Wakil Ketua KPK, Nurul Gufron, merilis barang bukti uang hasil operasi tangkap tangan Kasubag Umum dan Kepegawaian BPPD Kabupaten Sidoarjo, Siska Wati, di gedung Komisi Pemberantasan Korupsi, Jakarta, 29 Januari 2024. TEMPO/Imam Sukamto
Ghufron hanya membantah soal adanya perintah agar tim tak menangkap Ahmad Muhdlor Ali dalam operasi pada Kamis lalu. Dia menyatakan mereka sempat mencari Muhdlor, tapi tak ketemu. “Pada hari-H (OTT), kami sudah berupaya mencari yang bersangkutan (Bupati Sidoarjo), tapi kami tidak menemukannya, sehingga kami akan melakukan prosedur hukum, yakni pemanggilan,” kata Ghufron.
Wakil Ketua KPK lainnya, Alexander Marwata, justru membantah tudingan ihwal adanya upaya agar kasus itu dilimpahkan ke kepolisian.

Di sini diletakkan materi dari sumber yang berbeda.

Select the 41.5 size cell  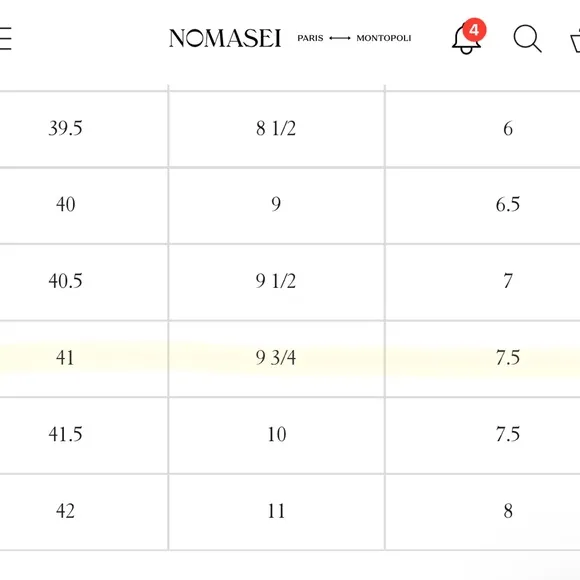point(84,436)
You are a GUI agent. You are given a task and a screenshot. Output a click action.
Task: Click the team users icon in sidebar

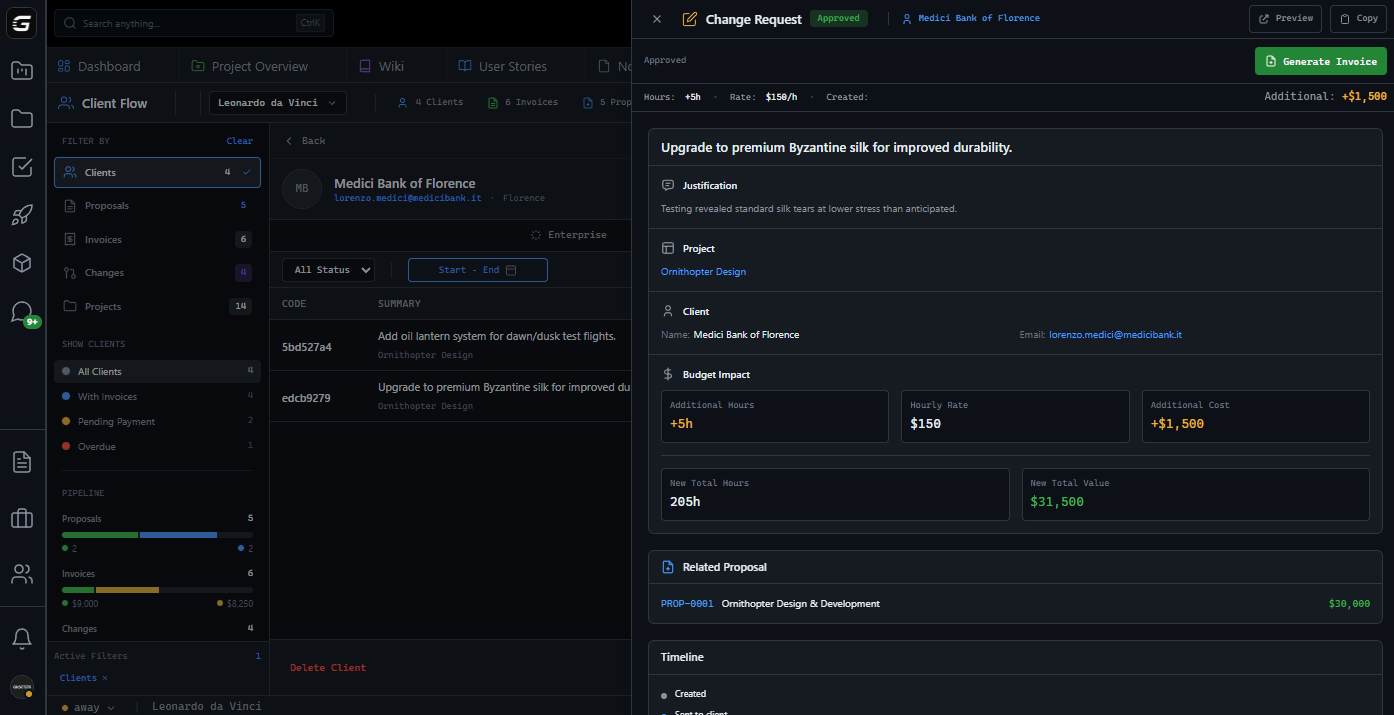tap(22, 574)
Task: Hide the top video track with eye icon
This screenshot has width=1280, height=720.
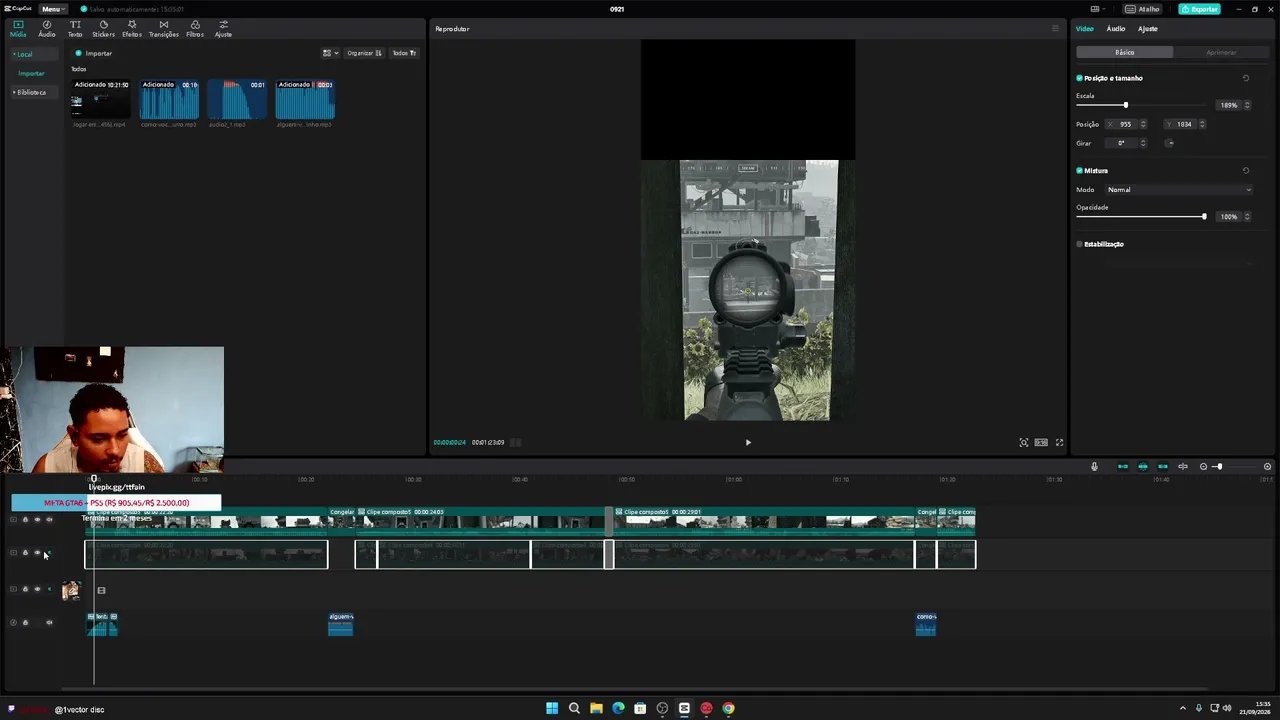Action: 37,520
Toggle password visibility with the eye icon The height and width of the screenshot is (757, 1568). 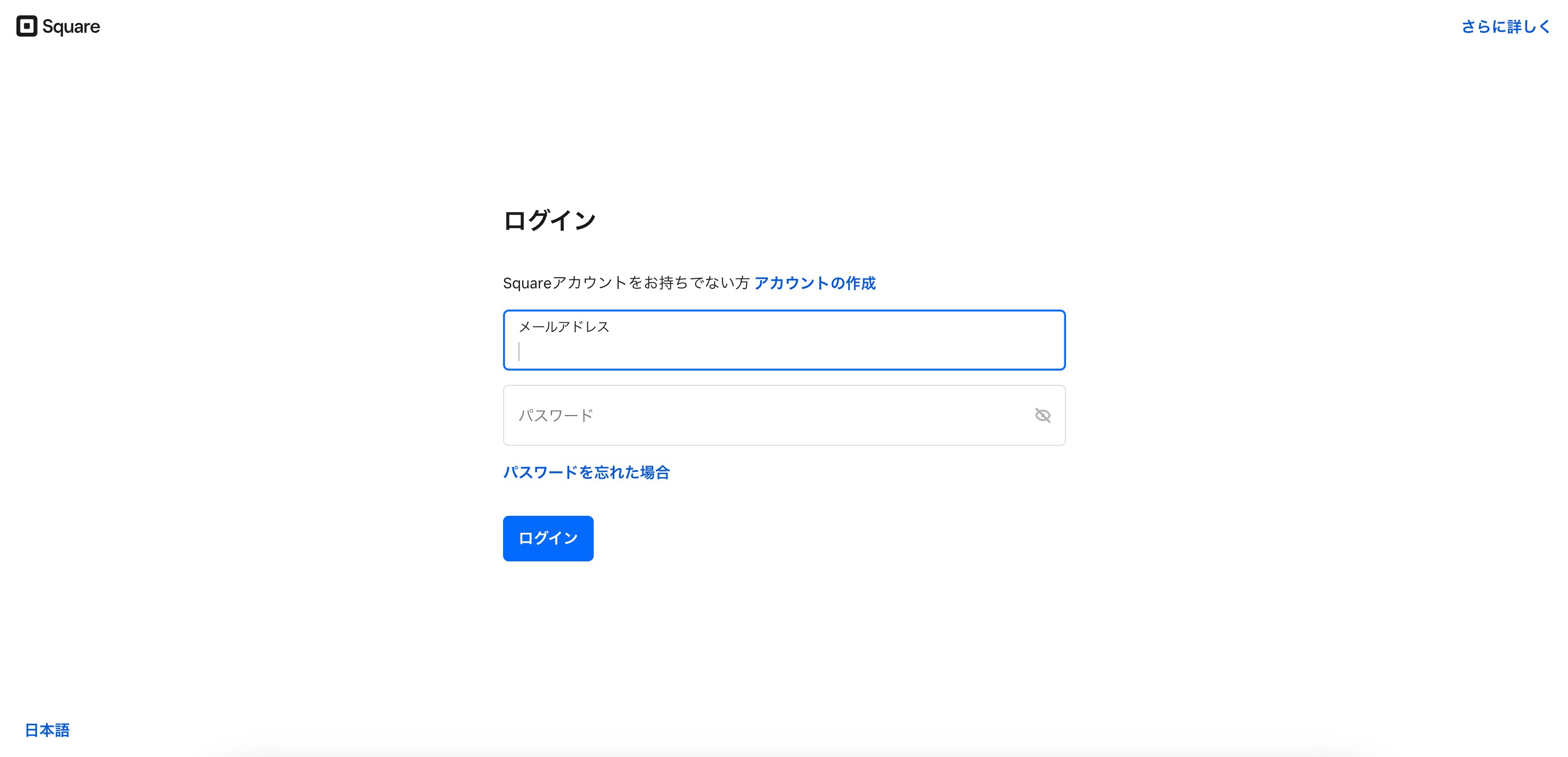[1043, 415]
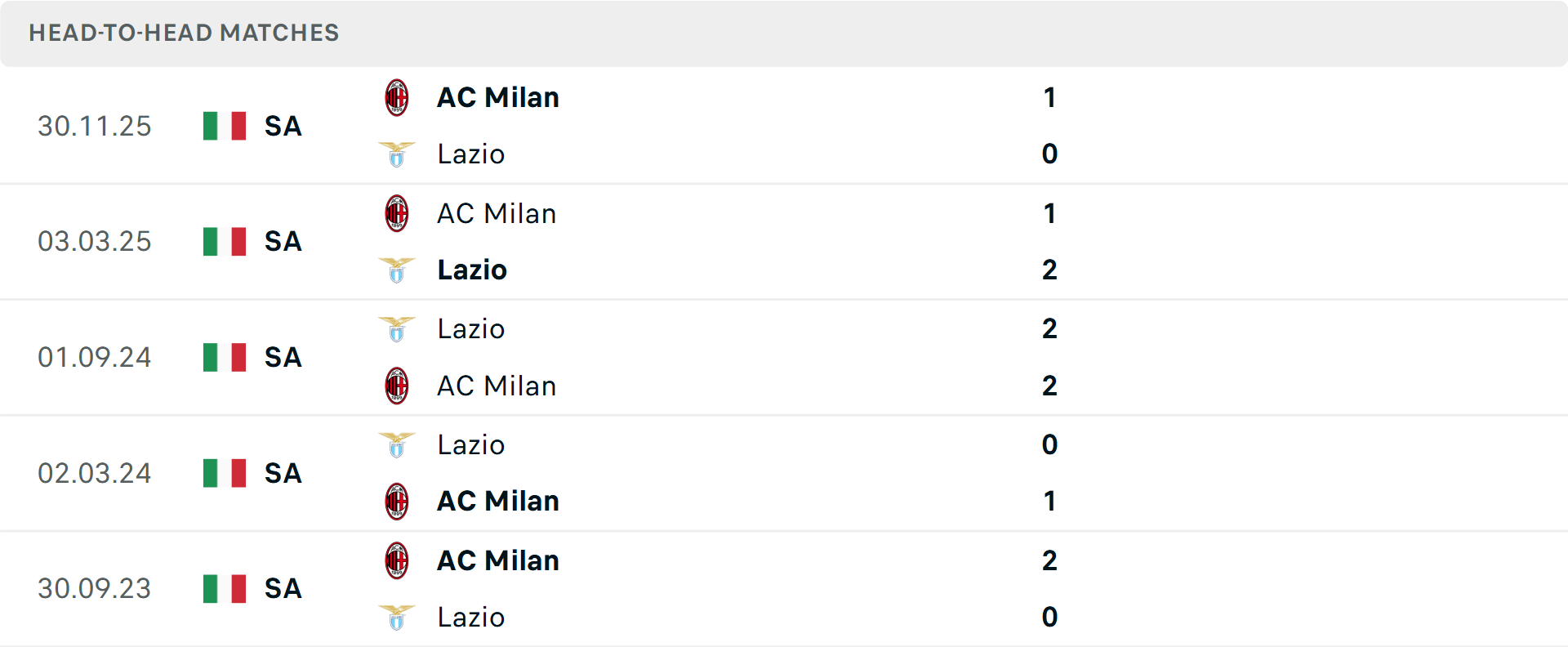
Task: Select the Lazio eagle badge in the top row
Action: coord(398,154)
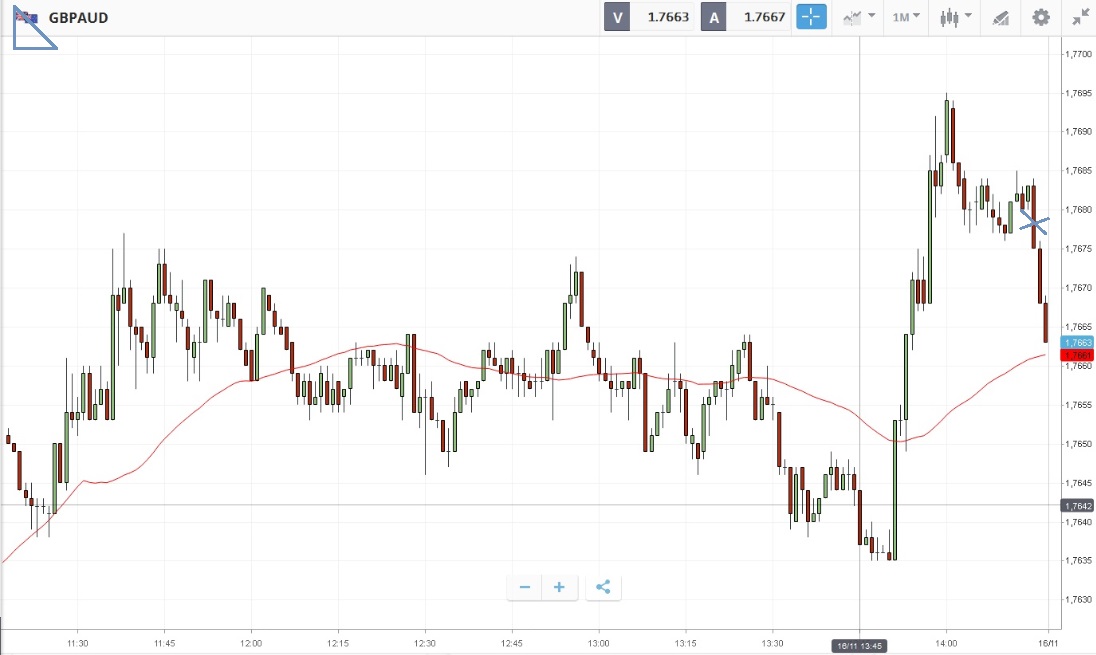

Dia menyebutkan KPK akan tetap melanjutkan kasus itu. “Enggak benar. KPK tetap berkomitmen menangani perkara yang melibatkan kepala daerah sesuai dengan kewenangan yang dimiliki,” kata Alex saat dimintai konfirmasi secara terpisah.
Muhdlor Ali tak membalas pesan tertulis yang dilayangkan Tempo sejak Ahad lalu. Melalui petugas hubungan masyarakat Pemkab Sidoarjo, Muhdlor Ali mengirim pernyataan tertulis soal penanganan perkara ini. Wakil Sekretaris Pimpinan Cabang Ansor Sidoarjo dan Wakil Ketua Pimpinan Wilayah Ansor Jawa Timur itu menyatakan menghormati proses hukum yang tengah berjalan di KPK.
“Kami percaya kepada KPK. Kami juga menghormati, menghargai semua yang sudah menjadi tugas dan kewenangannya,” ucap Muhdlor Ali.